Please copy out the entries below, swapping every "Given" for "Instruction" and leaving everything else as it is.

┄┄┄┄┄┄

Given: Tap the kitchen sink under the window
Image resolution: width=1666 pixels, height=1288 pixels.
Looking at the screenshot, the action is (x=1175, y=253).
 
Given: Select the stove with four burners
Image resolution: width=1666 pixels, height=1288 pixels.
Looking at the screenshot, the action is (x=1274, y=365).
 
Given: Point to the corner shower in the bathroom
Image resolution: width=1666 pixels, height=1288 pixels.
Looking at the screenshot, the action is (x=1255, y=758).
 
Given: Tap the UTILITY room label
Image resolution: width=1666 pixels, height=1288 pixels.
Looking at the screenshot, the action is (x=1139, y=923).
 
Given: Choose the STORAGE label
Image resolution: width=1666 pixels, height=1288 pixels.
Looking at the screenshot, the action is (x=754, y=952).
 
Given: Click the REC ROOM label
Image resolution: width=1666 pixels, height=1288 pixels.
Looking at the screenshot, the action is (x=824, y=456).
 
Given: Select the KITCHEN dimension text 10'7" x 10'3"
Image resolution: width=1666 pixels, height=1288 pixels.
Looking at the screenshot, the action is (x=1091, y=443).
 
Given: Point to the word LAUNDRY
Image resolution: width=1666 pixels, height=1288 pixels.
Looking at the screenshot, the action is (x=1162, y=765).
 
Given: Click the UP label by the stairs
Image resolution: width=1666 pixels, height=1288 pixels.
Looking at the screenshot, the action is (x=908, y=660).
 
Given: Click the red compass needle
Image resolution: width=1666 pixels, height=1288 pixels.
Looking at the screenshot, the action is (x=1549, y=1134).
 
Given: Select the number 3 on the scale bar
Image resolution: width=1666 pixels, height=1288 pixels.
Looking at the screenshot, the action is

┄┄┄┄┄┄

§ Right answer:
Instruction: Tap the kitchen sink under the window
Image resolution: width=1666 pixels, height=1288 pixels.
Looking at the screenshot, the action is (x=1175, y=253).
 
Instruction: Select the stove with four burners
Image resolution: width=1666 pixels, height=1288 pixels.
Looking at the screenshot, the action is (x=1274, y=365).
 
Instruction: Point to the corner shower in the bathroom
Image resolution: width=1666 pixels, height=1288 pixels.
Looking at the screenshot, the action is (x=1255, y=758).
 
Instruction: Tap the UTILITY room label
Image resolution: width=1666 pixels, height=1288 pixels.
Looking at the screenshot, the action is (x=1139, y=923).
 
Instruction: Choose the STORAGE label
Image resolution: width=1666 pixels, height=1288 pixels.
Looking at the screenshot, the action is (x=754, y=952).
 
Instruction: Click the REC ROOM label
Image resolution: width=1666 pixels, height=1288 pixels.
Looking at the screenshot, the action is (x=824, y=456).
 
Instruction: Select the KITCHEN dimension text 10'7" x 10'3"
Image resolution: width=1666 pixels, height=1288 pixels.
Looking at the screenshot, the action is (x=1091, y=443).
 
Instruction: Point to the word LAUNDRY
Image resolution: width=1666 pixels, height=1288 pixels.
Looking at the screenshot, the action is (x=1162, y=765).
 
Instruction: Click the UP label by the stairs
Image resolution: width=1666 pixels, height=1288 pixels.
Looking at the screenshot, the action is (x=908, y=660).
 
Instruction: Click the red compass needle
Image resolution: width=1666 pixels, height=1288 pixels.
Looking at the screenshot, the action is (x=1549, y=1134).
 
Instruction: Select the number 3 on the scale bar
Image resolution: width=1666 pixels, height=1288 pixels.
Looking at the screenshot, the action is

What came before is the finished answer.